Required action
Each line of the records that includes "clock" should be found and copied.

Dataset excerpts
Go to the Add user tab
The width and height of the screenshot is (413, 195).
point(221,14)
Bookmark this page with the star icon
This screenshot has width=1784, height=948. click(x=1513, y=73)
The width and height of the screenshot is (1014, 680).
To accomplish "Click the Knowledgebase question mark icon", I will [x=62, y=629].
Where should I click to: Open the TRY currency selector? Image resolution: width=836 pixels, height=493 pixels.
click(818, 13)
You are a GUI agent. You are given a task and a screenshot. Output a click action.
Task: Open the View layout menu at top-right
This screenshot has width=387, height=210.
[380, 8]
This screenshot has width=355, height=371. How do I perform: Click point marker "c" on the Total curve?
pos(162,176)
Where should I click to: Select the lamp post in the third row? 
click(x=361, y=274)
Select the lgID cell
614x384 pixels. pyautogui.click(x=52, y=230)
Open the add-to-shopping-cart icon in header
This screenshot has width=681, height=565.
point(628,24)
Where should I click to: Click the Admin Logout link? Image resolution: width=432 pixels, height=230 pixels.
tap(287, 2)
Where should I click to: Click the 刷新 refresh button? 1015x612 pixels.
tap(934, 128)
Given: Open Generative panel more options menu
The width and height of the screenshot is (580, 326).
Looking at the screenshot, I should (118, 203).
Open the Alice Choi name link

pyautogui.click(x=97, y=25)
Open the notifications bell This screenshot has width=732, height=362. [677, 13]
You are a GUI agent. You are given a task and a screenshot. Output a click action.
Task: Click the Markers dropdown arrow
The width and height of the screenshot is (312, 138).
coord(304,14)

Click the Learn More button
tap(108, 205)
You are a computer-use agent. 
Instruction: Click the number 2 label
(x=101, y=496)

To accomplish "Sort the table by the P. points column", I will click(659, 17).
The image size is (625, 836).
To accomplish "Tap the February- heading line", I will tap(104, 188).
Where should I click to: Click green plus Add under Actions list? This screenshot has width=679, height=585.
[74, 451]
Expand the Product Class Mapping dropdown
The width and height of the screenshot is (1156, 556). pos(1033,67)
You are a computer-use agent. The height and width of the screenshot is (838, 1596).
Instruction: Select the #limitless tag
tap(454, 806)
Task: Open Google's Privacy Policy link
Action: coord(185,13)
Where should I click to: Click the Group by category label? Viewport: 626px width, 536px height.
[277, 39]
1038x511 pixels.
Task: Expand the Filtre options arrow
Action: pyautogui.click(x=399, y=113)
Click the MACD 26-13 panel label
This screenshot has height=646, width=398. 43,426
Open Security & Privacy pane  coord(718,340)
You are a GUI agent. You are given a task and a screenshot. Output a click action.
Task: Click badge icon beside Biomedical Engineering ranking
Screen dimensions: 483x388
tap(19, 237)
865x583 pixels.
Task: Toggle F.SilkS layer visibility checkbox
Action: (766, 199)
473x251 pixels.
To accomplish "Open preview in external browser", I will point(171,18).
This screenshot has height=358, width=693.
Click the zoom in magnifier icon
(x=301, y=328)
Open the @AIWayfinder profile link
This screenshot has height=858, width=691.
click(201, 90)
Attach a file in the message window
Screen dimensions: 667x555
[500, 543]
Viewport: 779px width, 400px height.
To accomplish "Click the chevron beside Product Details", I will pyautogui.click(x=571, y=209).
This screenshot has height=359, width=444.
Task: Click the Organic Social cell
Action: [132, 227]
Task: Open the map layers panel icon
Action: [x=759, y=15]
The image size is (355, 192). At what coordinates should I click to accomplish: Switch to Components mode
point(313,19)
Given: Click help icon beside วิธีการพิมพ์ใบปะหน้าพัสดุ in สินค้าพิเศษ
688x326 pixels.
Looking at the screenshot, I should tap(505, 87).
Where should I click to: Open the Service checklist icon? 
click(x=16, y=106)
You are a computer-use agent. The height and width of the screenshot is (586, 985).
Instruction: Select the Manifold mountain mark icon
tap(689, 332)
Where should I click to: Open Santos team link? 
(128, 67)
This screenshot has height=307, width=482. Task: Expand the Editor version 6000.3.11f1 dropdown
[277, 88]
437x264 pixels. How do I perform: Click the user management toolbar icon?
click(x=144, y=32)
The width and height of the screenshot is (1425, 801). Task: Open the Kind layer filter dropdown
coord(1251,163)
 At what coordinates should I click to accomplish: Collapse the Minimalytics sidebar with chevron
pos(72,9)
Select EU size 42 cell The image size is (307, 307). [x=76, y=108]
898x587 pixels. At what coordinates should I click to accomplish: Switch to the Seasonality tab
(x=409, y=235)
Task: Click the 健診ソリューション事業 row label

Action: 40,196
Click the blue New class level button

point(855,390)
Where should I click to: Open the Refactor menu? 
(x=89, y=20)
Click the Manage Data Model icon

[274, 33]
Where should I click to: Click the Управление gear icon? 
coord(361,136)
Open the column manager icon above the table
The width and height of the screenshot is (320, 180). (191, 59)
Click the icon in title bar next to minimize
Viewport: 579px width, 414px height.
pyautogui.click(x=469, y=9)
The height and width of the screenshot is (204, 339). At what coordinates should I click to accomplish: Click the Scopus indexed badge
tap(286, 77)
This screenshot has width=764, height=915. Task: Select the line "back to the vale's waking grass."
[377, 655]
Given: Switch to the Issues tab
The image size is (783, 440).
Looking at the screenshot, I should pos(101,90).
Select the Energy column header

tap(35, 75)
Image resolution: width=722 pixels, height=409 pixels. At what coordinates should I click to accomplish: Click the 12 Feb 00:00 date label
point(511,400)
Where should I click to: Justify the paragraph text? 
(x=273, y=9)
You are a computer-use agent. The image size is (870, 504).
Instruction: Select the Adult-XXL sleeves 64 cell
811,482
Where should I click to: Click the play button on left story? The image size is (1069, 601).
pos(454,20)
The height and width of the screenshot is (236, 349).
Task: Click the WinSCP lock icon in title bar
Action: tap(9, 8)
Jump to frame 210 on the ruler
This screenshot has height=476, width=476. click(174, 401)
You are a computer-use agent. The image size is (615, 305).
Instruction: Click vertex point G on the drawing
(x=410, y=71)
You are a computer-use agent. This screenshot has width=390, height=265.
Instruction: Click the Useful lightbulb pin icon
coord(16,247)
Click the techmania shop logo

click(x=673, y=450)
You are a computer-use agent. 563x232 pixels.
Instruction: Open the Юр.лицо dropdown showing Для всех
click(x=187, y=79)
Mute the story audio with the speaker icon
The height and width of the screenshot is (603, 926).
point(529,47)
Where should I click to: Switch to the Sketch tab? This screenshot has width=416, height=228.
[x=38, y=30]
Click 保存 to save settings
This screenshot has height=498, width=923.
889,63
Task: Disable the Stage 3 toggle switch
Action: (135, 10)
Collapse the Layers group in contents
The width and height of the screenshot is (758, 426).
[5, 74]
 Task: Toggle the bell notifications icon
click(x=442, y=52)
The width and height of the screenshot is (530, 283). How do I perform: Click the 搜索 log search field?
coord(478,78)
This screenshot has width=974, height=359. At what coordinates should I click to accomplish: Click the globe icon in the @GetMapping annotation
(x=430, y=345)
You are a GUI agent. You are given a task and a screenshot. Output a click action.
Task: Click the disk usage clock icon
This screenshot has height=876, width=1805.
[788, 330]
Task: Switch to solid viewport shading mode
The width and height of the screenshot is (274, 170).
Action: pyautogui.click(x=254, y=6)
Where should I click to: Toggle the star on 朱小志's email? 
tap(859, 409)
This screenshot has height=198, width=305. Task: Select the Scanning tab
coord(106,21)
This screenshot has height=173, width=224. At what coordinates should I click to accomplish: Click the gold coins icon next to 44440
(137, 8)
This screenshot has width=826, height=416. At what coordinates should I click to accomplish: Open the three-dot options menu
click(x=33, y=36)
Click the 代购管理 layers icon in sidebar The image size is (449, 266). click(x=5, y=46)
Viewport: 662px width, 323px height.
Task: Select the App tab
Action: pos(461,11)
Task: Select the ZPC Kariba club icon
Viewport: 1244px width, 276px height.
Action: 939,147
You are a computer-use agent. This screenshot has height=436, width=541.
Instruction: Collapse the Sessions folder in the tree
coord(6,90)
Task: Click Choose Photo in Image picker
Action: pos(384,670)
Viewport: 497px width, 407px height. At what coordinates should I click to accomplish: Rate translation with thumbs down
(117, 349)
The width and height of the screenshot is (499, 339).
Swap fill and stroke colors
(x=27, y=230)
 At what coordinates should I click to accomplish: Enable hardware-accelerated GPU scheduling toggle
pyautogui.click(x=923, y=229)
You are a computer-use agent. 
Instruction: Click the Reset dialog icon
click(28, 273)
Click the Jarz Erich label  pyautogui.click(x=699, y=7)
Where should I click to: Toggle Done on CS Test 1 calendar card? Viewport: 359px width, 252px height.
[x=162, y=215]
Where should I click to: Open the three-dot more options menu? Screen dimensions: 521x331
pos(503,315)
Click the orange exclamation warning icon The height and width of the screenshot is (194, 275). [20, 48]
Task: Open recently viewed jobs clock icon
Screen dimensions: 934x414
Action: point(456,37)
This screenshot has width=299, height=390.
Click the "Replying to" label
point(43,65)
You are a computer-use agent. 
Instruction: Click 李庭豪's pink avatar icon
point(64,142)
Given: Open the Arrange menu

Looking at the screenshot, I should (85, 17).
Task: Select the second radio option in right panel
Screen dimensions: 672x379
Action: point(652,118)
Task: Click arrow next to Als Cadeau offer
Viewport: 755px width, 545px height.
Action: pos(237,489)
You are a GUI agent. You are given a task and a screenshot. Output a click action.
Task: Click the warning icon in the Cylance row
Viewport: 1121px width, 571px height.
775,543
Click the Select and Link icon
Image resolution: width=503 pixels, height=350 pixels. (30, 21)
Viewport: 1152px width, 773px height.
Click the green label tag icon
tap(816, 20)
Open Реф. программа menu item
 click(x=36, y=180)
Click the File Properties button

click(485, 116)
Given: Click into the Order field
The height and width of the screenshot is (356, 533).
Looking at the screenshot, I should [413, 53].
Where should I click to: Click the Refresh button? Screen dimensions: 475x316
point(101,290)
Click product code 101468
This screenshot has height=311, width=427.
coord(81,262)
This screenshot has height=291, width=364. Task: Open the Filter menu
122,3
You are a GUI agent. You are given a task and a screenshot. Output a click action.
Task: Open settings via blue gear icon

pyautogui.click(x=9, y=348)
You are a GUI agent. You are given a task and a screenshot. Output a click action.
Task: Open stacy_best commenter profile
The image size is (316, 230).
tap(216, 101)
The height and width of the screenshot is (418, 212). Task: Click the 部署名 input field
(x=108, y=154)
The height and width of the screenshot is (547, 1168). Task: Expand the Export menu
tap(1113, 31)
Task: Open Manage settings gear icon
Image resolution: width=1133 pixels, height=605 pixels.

Worked solution
Task: Click the disk usage clock icon
Task: Open recently viewed jobs clock icon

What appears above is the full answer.